Epoch Changes, Event Sourcing, and Future Plans

2025-08-04
2 minute read

I've implemented several changes to Epoch, primarily addressing a locking issue and refining versioning within the event sourcing system.

Resolving Locking Issues

Previously, iterating through subscribers caused mutex locking, likely due to multiple concurrent access attempts. To mitigate this, I introduced a channel that acts as a buffer. Messages now queue up and are processed in batches of ten, rather than all at once. This change has successfully addressed the locking problem.

Event Sourcing Versioning Challenges

A significant challenge arose with aggregate versions not incrementing correctly. The root cause was my oversight in not hydrating specific events for aggregates, as they didn't appear to alter the state. However, this led to versioning conflicts. Epoch, by design, does not automatically increment the aggregate's version when persisting a command; instead, it expects the hydration process within the event handler to manage this.

Consequently, if the aggregate's version isn't incremented in the event handler, subsequent events for the same aggregate are saved with an outdated version, leading to "duplicate key" errors and conflicts. While manually incrementing the version in each event handler resolves this, it feels redundant. I'm exploring ways to make Epoch less error-prone, perhaps by adding a set_version or increase_version method to the state trait. This would allow Epoch to manage versioning automatically during hydration, similar to how update timestamps could also be handled.

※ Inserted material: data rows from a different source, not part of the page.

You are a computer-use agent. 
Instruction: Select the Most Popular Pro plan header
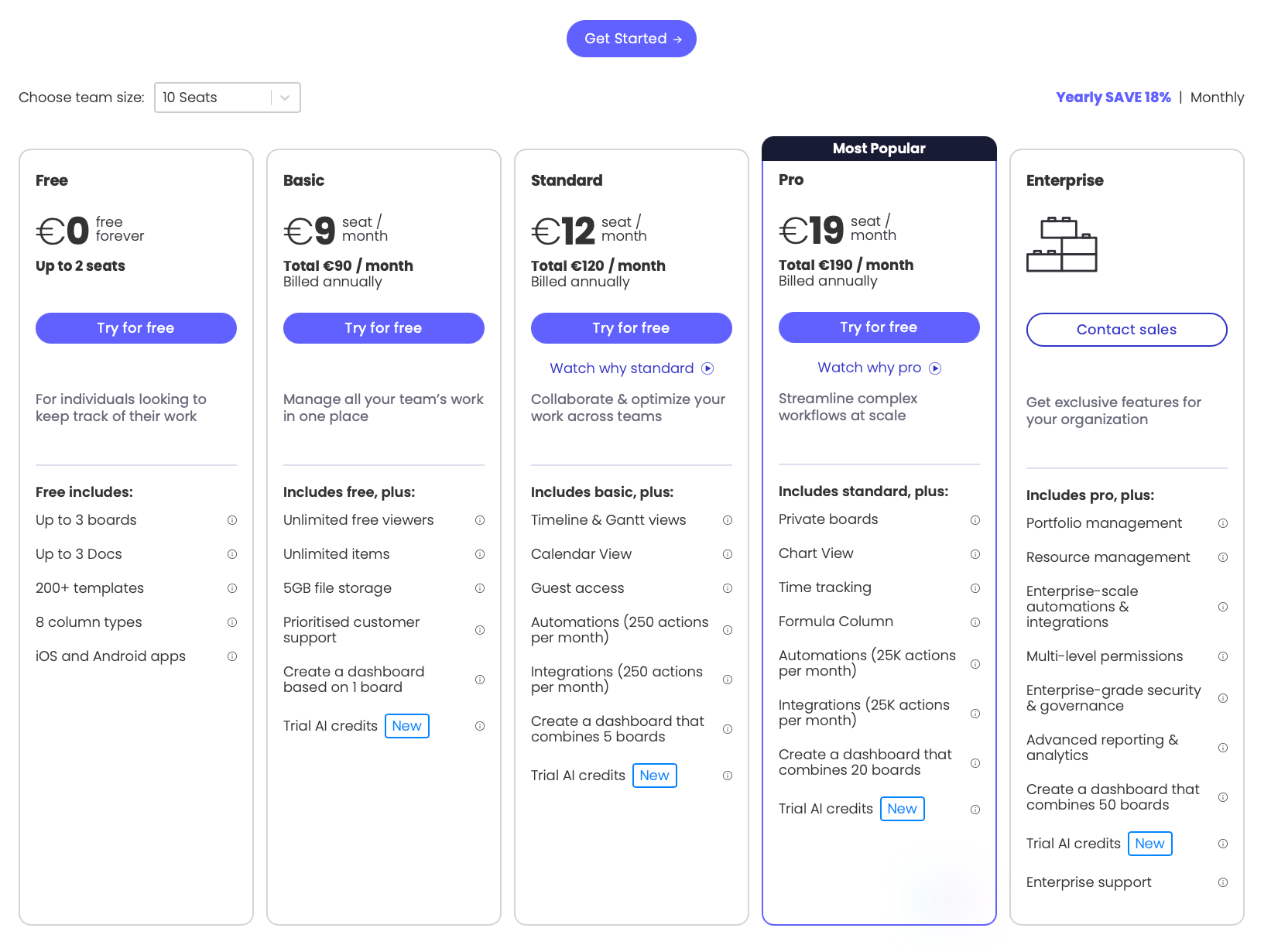coord(879,148)
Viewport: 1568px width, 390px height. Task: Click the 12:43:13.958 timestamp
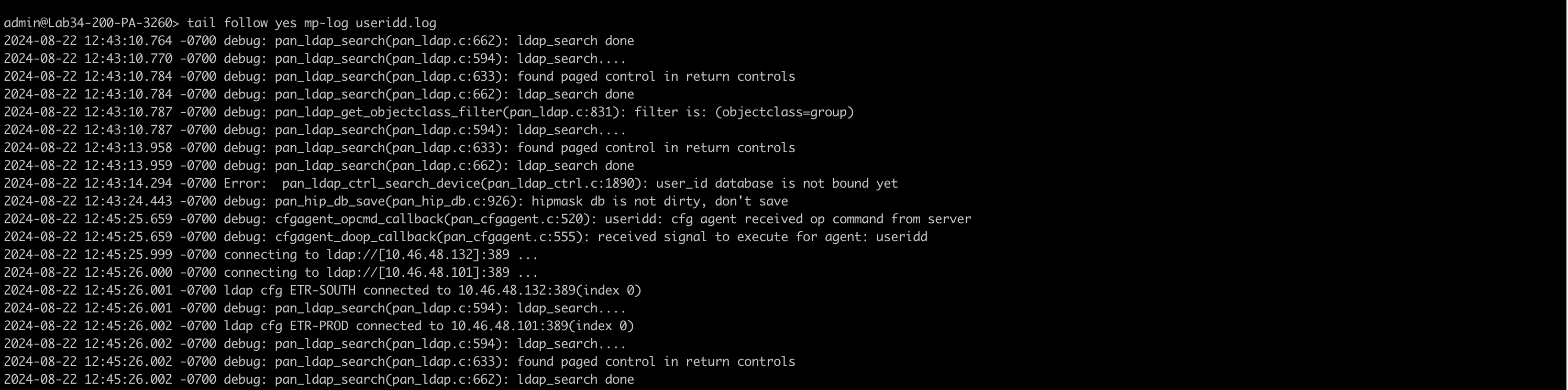tap(128, 148)
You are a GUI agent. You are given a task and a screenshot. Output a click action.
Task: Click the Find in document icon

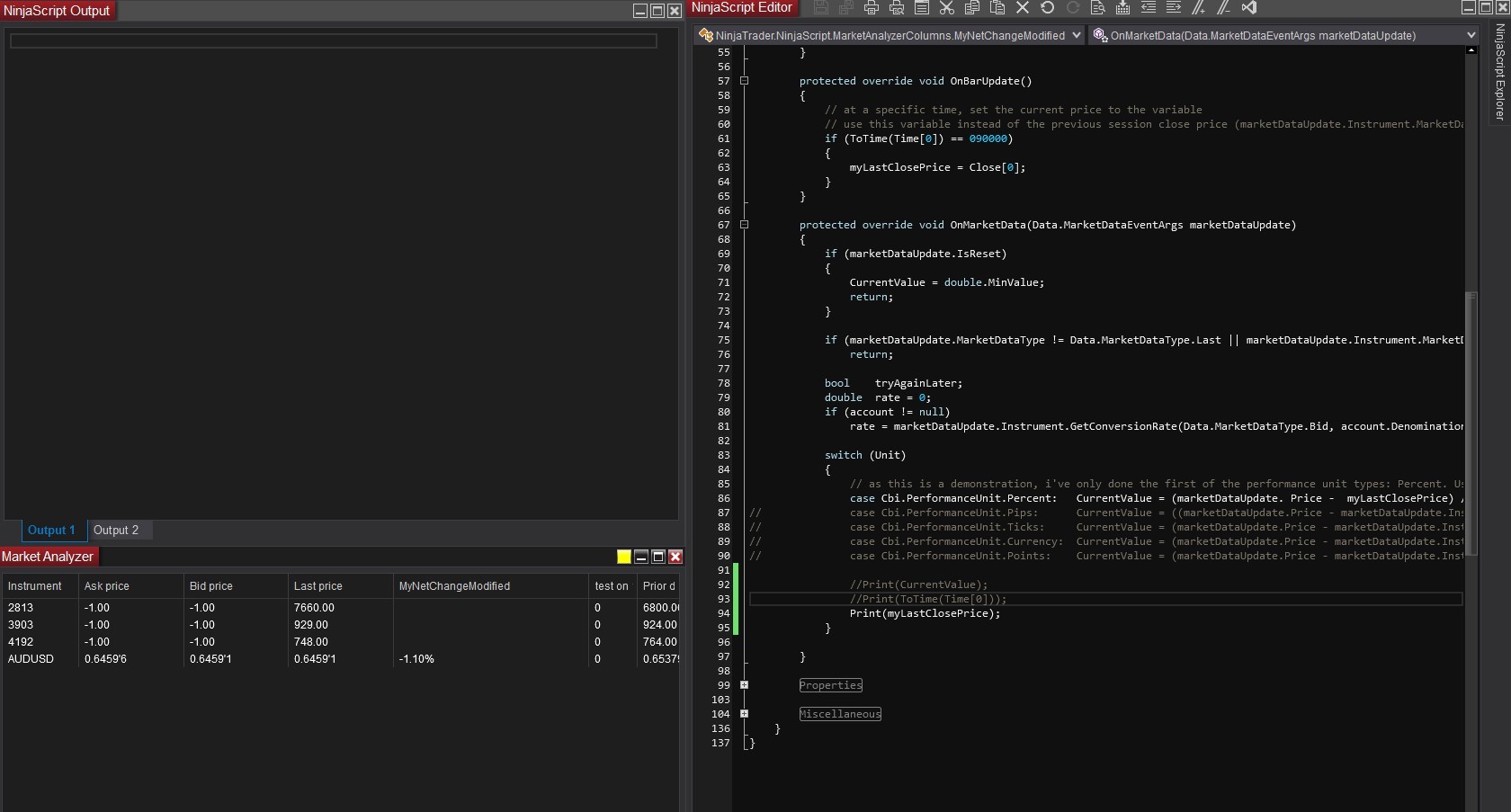pos(1097,8)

Current Progress and Next Steps

Despite these complexities, the system is now largely functional. The saga for computing storage usage is working well, successfully increasing storage size based on events. However, it's not yet handling deletions correctly. This appears to be due to remnants of older logic that aren't fully integrated with the new event-sourcing methodology, requiring further cleanup.

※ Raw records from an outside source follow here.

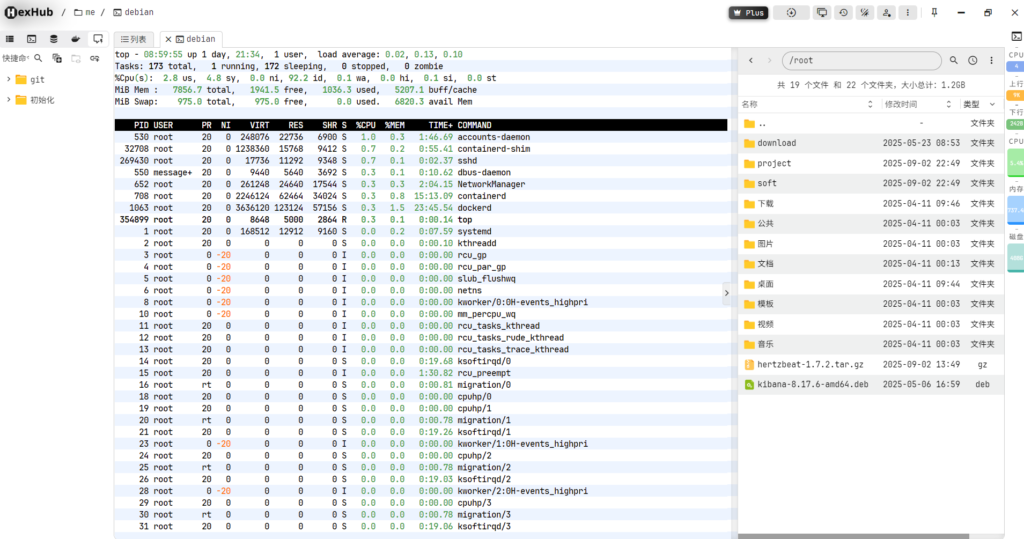Open file browser path history clock

click(972, 60)
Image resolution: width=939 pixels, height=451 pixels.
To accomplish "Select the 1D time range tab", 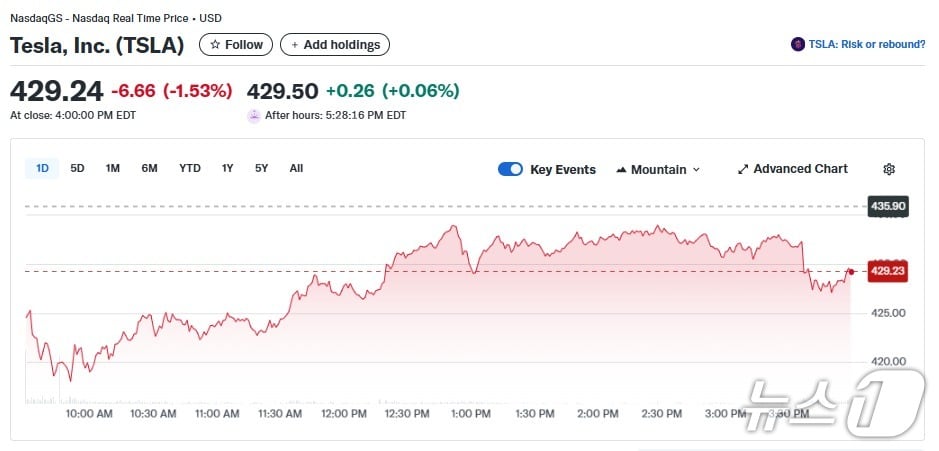I will [43, 168].
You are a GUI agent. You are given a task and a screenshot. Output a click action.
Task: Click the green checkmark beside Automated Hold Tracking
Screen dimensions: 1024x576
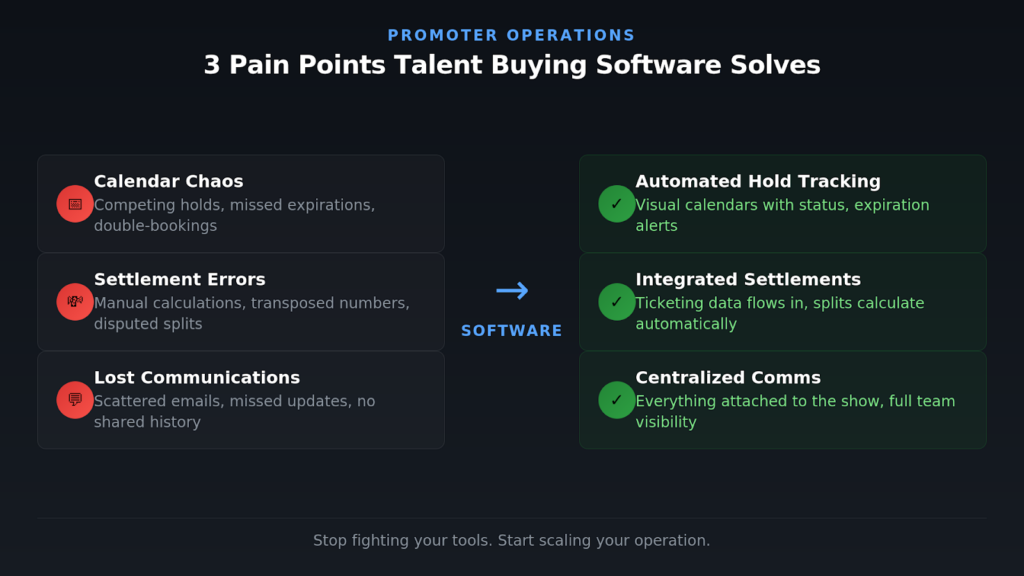pos(617,204)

Overall, I'm relieved to have resolved the major impediments. All necessary metrics for building are now operational. My immediate focus shifts to creating dashboards: one for users to visualize their costs and breakdowns, and another for administrators. I also need to implement the machine deployment automation system. I plan to begin with the user dashboard tomorrow, aiming to have all dashboards ready by Wednesday. This will necessitate redeploying the application, as the deployment was previously interrupted. Achieving this will put us in a strong position to meet the end-of-month production deadline, which is rapidly approaching.